Maria de Rosario, 51 ans, a répondu aux questions de l'AFP dans le "salon vert" de la Chambre des députés à Brasilia, là-même où Jair Bolsonaro s'en était violemment pris à elle en novembre 2003.

"Le Brésil est le champion des violences faites aux femmes", rappelle l'élue.

Selon l'ONG Forum brésilien pour la sécurité publique, 4.473 femmes ont été assassinées en 2017 et 60.018 ont été violées, des chiffres en hausse de 6% et 8% par rapport à 2016.

"Vous imaginez si cette violence est encouragée institutionnellement", s'alarme la députée.

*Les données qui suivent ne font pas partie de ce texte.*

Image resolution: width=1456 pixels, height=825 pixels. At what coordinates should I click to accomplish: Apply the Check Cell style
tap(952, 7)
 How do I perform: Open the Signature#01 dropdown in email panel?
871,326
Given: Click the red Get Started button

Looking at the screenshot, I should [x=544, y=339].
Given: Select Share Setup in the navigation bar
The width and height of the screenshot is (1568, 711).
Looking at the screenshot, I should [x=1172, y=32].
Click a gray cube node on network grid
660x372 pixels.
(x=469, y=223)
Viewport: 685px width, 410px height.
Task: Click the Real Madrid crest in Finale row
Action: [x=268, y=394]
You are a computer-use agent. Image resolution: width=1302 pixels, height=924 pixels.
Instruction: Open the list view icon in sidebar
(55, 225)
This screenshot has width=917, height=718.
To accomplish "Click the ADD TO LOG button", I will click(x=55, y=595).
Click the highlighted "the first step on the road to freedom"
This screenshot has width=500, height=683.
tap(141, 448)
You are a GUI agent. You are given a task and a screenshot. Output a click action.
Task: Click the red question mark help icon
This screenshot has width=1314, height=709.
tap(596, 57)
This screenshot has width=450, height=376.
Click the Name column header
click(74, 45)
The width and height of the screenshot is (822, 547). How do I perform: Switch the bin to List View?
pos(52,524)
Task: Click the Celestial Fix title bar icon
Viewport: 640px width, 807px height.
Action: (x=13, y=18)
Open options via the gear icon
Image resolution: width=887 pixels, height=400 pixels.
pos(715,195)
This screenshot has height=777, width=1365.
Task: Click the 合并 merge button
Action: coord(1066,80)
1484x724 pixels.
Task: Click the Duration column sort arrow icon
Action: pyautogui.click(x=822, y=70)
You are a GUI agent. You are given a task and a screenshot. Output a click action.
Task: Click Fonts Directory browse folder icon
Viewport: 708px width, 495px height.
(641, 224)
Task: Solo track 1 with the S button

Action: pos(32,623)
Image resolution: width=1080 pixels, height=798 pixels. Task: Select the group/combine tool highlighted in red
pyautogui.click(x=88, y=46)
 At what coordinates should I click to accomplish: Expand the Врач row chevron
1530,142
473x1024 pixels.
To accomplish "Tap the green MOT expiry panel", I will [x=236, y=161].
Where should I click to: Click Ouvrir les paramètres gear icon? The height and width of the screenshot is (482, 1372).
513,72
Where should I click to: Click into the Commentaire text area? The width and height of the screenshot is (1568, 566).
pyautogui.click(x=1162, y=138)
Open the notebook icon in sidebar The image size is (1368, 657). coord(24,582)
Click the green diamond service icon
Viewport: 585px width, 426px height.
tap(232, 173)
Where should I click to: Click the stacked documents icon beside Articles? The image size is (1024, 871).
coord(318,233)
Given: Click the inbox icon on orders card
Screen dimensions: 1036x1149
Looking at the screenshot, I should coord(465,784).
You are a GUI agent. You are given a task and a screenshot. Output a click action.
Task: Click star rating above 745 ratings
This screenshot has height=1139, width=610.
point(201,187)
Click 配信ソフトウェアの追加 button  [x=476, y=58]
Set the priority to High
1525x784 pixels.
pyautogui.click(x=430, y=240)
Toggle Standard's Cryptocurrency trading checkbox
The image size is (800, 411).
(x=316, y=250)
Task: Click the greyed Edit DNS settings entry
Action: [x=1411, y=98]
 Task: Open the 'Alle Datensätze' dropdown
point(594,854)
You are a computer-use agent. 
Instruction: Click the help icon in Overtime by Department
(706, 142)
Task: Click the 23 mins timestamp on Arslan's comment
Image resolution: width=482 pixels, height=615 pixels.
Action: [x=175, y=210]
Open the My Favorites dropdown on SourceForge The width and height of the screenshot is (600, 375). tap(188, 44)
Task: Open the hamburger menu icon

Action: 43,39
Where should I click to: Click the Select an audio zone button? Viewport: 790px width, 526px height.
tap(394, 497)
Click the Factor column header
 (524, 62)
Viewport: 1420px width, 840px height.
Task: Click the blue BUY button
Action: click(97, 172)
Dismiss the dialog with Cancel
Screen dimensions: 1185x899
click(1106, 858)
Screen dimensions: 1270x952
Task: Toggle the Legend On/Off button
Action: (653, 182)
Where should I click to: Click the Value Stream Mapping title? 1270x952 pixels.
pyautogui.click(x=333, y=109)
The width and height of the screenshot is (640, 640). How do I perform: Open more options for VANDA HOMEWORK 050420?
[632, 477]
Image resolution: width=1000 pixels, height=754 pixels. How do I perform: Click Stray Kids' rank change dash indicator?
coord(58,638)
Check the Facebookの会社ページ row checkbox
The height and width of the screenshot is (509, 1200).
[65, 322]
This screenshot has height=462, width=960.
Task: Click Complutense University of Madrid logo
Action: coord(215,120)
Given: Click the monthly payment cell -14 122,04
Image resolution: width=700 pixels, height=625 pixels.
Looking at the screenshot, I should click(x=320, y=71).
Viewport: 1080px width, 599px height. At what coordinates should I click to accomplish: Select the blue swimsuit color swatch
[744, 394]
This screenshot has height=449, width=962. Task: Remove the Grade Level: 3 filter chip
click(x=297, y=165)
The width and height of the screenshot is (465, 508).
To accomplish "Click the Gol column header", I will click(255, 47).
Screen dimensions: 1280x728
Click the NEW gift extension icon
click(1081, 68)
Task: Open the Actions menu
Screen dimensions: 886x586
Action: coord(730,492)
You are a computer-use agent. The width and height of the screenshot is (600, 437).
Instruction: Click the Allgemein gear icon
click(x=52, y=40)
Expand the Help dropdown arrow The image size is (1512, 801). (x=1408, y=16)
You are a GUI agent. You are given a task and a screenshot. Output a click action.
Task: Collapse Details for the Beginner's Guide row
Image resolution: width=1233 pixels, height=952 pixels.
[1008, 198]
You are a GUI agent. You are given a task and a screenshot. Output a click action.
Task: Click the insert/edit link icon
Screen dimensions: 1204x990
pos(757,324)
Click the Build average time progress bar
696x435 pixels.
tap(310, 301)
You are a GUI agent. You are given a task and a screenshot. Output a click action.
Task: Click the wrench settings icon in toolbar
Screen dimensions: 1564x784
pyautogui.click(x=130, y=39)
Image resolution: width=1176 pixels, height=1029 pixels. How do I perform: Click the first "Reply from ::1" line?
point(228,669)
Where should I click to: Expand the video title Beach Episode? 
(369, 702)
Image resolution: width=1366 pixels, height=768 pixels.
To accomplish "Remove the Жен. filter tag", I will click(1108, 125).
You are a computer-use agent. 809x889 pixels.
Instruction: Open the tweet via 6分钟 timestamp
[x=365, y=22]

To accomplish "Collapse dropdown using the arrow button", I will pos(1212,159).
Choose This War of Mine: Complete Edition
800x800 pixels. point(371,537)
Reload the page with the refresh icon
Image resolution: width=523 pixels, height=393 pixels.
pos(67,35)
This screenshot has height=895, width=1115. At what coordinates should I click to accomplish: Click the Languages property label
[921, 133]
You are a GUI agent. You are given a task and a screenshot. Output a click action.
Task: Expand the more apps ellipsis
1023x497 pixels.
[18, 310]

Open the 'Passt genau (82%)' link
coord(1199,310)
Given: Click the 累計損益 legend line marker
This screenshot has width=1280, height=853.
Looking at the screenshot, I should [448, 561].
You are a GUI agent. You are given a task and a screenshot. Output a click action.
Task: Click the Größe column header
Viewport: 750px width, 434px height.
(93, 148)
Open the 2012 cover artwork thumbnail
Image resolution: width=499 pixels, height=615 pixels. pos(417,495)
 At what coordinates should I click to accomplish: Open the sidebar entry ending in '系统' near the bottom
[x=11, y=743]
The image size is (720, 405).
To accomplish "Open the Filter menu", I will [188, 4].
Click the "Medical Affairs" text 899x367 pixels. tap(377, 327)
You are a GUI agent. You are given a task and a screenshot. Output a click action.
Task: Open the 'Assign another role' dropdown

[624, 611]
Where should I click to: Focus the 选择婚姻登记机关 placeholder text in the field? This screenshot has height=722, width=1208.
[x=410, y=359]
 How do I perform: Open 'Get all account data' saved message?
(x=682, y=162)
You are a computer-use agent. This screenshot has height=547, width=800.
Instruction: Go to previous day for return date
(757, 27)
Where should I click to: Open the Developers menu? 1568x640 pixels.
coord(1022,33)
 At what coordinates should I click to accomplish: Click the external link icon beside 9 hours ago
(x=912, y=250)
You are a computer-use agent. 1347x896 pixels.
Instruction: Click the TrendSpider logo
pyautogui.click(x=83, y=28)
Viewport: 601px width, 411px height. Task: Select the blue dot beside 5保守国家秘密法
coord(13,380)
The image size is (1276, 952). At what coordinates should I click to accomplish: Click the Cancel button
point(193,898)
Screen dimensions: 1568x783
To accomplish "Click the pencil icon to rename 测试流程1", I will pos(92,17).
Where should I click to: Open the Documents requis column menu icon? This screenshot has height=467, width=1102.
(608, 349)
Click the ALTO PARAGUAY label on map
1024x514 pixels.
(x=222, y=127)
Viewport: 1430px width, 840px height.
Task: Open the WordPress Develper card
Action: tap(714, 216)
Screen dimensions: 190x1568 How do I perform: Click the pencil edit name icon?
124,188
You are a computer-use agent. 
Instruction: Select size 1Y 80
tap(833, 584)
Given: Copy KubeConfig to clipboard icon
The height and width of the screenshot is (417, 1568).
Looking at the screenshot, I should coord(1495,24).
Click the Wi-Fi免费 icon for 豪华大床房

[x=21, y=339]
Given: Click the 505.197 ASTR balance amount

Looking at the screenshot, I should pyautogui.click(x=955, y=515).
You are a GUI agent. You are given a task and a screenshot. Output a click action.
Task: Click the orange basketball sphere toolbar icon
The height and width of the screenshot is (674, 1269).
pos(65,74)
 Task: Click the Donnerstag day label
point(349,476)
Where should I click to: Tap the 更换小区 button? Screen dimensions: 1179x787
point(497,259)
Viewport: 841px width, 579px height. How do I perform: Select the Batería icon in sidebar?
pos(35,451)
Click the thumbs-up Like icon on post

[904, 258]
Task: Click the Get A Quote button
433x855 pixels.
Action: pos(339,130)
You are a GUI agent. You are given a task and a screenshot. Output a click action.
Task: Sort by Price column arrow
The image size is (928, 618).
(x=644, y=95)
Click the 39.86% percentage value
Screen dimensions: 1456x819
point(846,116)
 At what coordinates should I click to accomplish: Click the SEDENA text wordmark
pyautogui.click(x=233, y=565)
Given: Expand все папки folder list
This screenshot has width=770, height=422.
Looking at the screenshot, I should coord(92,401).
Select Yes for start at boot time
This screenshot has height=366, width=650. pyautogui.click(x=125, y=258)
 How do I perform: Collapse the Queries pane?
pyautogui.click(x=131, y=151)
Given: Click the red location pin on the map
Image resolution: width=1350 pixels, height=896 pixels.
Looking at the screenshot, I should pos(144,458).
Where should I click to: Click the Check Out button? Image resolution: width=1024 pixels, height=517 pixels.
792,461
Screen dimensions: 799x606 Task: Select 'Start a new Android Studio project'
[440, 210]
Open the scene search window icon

Bolsonaro estime qu'il est "possible de lutter contre la violence par la violence, en armant les citoyens. Ces armes, nous savons qu'elles seront d'abord dirigées contre les femmes, les Noirs, les gays, les lesbiennes", ajoute-t-elle.

Il y a 15 ans, le député Bolsonaro et la députée du Parti des travailleurs (PT) de l'ex-président Lula s'étaient violemment accrochés au Parlement, une scène filmée par des caméras.

Les députés débattaient alors d'un projet de loi pour punir plus sévèrement les délinquants mineurs après l'agression violente d'un couple par des adolescents.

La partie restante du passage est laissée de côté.